The Steelers themselves also hold a special place in my heart. For example, I was raised seeing car dealership commercials on television that included familiar faces from the turf telling us why we should buy a Toyota Camry from some dude in a cowboy hat.

This one time, Ben Roethlisberger stepped on a sidewalk that I stepped on five months later. I’ve eaten a deep-fried cheeseburger at Jerome Bettis’ restaurant before it closed.

I once spotted Hines Ward with his mom while they were eating at a Red Lobster. Also, Troy Polamalu was the midwife at my birth.

The Steelers themselves are wonderful, clearly, but how is their record?

We need not mention the incident on Jan. 16. Frankly, anyone who brings up the results of that match is living in the past and is just a fun-hating negative Nancy.

A Steelers fan on campus (who shall remain anonymous, although his name rhymes with “Batthew Billenheft”), when asked about the game, said, “I don’t want to talk about it.”

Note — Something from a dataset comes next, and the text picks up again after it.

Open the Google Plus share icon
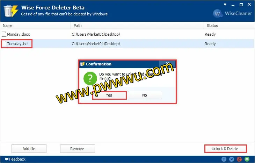The width and height of the screenshot is (255, 163). pyautogui.click(x=239, y=160)
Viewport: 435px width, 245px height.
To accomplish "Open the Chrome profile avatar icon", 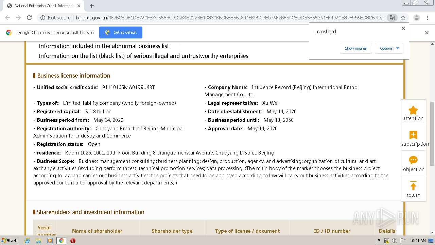I will pyautogui.click(x=416, y=18).
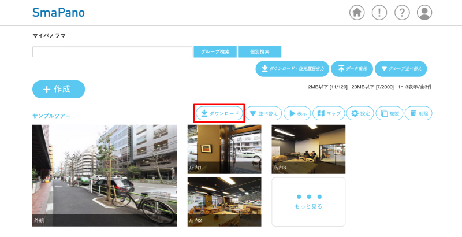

He continued, “Mason Rudolph is not our guy.”

We mustn’t dwell on unfavorable outcomes that have befallen our beloved Steelers. Rather, we should think of the positives and virtues the Steelers represent: respect, fellowship, strength and Heinz ketchup.

Football is more than just a sport, and the Steelers are more than just a team — they’re an ideal. In a utopia, there would be only one team, and their helmets would have three diamonds on them.

Let’s recall that this is an article about empathy. Next time you’re out and about in Steubenville, strike up a conversation with your convenience store clerk or auto mechanic.

Don’t just ignore the people around you or look to them only for the services they provide. Interact with them; make them feel human.

Next time, ask him or her how those Steelers are looking. Depending on the last game’s results, the person may think you are teasing them. Regardless, the Steelers are always looking like a million bucks, or maybe I’m just biased.